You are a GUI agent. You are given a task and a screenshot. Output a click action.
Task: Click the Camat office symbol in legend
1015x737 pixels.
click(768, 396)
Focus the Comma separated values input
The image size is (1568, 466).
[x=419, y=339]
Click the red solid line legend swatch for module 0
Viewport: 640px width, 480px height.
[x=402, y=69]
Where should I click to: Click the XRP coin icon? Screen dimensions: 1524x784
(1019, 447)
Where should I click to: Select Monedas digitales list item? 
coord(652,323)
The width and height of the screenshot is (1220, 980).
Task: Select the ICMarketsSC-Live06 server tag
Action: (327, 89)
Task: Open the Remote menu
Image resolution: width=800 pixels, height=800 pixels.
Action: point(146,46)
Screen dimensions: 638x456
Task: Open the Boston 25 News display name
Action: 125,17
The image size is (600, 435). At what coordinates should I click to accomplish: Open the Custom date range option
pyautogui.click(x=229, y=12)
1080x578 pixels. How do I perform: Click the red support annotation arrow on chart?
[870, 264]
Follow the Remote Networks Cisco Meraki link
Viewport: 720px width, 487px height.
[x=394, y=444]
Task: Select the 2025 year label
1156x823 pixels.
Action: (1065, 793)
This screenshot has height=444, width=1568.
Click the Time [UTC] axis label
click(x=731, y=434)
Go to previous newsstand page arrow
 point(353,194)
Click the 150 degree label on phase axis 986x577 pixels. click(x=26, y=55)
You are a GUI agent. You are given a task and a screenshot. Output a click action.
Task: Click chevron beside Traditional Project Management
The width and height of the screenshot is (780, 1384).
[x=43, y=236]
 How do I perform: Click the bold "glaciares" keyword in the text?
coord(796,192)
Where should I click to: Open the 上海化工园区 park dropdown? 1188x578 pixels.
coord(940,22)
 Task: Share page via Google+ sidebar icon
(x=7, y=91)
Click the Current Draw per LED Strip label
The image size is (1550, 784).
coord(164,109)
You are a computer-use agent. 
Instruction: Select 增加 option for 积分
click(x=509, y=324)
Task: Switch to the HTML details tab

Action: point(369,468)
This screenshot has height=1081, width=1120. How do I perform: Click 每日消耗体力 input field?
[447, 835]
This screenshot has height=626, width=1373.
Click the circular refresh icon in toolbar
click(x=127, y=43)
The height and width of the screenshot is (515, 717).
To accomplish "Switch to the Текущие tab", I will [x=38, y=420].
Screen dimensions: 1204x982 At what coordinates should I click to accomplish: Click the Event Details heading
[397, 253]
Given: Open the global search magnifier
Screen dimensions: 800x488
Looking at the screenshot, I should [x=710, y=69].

------------------------------------------------------------------------

• [Prompt] Each entry above needs to be duplicated exactly.

• [Written response]
You are a GUI agent. You are given a task and a screenshot. Output a click action.
Task: Click the Camat office symbol in legend
1015x737 pixels.
click(768, 396)
Focus the Comma separated values input
The image size is (1568, 466).
[x=419, y=339]
Click the red solid line legend swatch for module 0
Viewport: 640px width, 480px height.
[x=402, y=69]
Where should I click to: Click the XRP coin icon? Screen dimensions: 1524x784
(1019, 447)
Where should I click to: Select Monedas digitales list item? 
coord(652,323)
The width and height of the screenshot is (1220, 980).
Task: Select the ICMarketsSC-Live06 server tag
Action: (327, 89)
Task: Open the Remote menu
Image resolution: width=800 pixels, height=800 pixels.
Action: point(146,46)
Screen dimensions: 638x456
Task: Open the Boston 25 News display name
Action: 125,17
The image size is (600, 435). At what coordinates should I click to accomplish: Open the Custom date range option
pyautogui.click(x=229, y=12)
1080x578 pixels. How do I perform: Click the red support annotation arrow on chart?
[870, 264]
Follow the Remote Networks Cisco Meraki link
Viewport: 720px width, 487px height.
[x=394, y=444]
Task: Select the 2025 year label
1156x823 pixels.
Action: (1065, 793)
This screenshot has height=444, width=1568.
Click the Time [UTC] axis label
click(x=731, y=434)
Go to previous newsstand page arrow
 point(353,194)
Click the 150 degree label on phase axis 986x577 pixels. click(x=26, y=55)
You are a GUI agent. You are given a task and a screenshot. Output a click action.
Task: Click chevron beside Traditional Project Management
The width and height of the screenshot is (780, 1384).
[x=43, y=236]
 How do I perform: Click the bold "glaciares" keyword in the text?
coord(796,192)
Where should I click to: Open the 上海化工园区 park dropdown? 1188x578 pixels.
coord(940,22)
 Task: Share page via Google+ sidebar icon
(x=7, y=91)
Click the Current Draw per LED Strip label
The image size is (1550, 784).
coord(164,109)
You are a computer-use agent. 
Instruction: Select 增加 option for 积分
click(x=509, y=324)
Task: Switch to the HTML details tab

Action: point(369,468)
This screenshot has height=1081, width=1120. How do I perform: Click 每日消耗体力 input field?
[447, 835]
This screenshot has height=626, width=1373.
Click the circular refresh icon in toolbar
click(x=127, y=43)
The height and width of the screenshot is (515, 717).
To accomplish "Switch to the Текущие tab", I will [x=38, y=420].
Screen dimensions: 1204x982 At what coordinates should I click to accomplish: Click the Event Details heading
[397, 253]
Given: Open the global search magnifier
Screen dimensions: 800x488
Looking at the screenshot, I should [x=710, y=69].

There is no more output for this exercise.